Un renversement de la courbe de la pauvreté qui, depuis trente ans, était orientée à la baisse paraît inévitable. De 75% de la population dans les années quatre-vingt, le nombre de pauvres était tombé sous le seuil des 10% en 2018. À titre de comparaison,entre 2000 et 2018, le nombre de pauvres en France a augmenté de 50% pour atteindre 15% de la population ; l’année dernière, leur nombre a pulvérisé la barre du million et ne cesse de croître.
Le défi de l’économie informelle
Finalement, le défi que les autorités d’Hanoï auront à relever sera moins celui du redressement de l’économie formelle, que celle de l’économie informelle dont dépend 80% de la population. Elles ont le choix entre maintenir un cap libéral guidé par la « croissance » ou revenir, ne serait-ce qu’un temps, aux fondamentaux d’une économie « centralisée ». Les choix liés à la première option risquent d’enfoncer durablement une partie de la population dans la pauvreté ; ceux liés à la seconde vont ralentir la modernisation initiée grâce aux succès économiques des dernières décennies. Logiquement et si le Parti communiste vietnamien a conservé un fond de marxisme – l’intégration de l’économie informelle doit donner le tempo à la politique de développement, elle est même la base de toute politique de développement –, la seconde hypothèse devrait l’emporter : l’État ne peut pas, sans risquer de créer un pays « bipolaire », avançant à deux vitesses, se priver trop longtemps des revenus qui lui échappent de ce côté-là.

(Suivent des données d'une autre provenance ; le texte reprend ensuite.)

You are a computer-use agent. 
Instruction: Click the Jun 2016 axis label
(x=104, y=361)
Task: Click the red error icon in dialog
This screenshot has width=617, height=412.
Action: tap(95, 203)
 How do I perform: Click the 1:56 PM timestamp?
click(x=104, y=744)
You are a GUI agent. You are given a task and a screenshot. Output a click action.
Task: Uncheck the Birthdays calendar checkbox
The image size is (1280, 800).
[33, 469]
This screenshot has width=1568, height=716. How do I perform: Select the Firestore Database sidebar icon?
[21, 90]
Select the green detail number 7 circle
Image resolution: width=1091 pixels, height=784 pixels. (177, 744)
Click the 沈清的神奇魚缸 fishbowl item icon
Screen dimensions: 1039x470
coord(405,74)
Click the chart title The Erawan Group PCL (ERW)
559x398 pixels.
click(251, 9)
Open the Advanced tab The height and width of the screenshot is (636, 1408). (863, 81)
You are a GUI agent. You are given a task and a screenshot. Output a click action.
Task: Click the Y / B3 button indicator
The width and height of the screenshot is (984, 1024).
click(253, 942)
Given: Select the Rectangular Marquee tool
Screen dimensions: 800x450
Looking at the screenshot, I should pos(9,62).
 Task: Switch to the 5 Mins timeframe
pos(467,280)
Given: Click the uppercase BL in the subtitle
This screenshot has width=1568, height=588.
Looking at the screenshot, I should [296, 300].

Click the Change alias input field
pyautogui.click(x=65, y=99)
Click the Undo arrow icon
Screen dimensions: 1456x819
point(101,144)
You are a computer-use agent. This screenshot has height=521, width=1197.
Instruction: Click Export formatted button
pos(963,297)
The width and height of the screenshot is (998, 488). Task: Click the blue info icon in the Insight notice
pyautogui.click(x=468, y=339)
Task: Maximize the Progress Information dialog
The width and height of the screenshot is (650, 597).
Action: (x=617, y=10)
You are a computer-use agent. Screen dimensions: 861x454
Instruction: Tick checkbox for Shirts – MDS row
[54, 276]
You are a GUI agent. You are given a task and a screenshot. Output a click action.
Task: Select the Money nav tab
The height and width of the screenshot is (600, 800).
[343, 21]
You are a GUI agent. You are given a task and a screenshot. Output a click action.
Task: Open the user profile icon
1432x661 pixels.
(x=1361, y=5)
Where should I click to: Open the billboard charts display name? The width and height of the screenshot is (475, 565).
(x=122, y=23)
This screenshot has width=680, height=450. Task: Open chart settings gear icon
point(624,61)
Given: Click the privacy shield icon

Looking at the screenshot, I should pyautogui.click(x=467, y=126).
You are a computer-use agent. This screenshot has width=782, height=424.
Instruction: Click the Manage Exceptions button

Les enjeux sont trop importants pour qu’Hanoï réponde favorablement aux touristes Occidentaux, impatients de pouvoir de nouveau consommer le Vietnam, comme ils le faisaient jusqu’en mars 2019. La réouverture du pays, annoncée pour le premier semestre 2022, ne signifiera probablement pas un retour au monde d’avant-Covid où, en définitive, le Vietnam pouvait apparaître pour une terre d’aventure et de liberté. Après le chaos de 2021, il faut s’attendre – comme ailleurs – à une reprise en main de fer, sur les populations – locales et « invités » – et leurs déplacements. Le Vietnam y perdra sûrement de son charme, mais la priorité sera de s’assurer un avenir dépendant, plus que jamais, de son intégration à une région à la fois son principal fournisseur, le premier employeur de sa main d’œuvre émigrée et qui forme son plus gros contingent de touristes.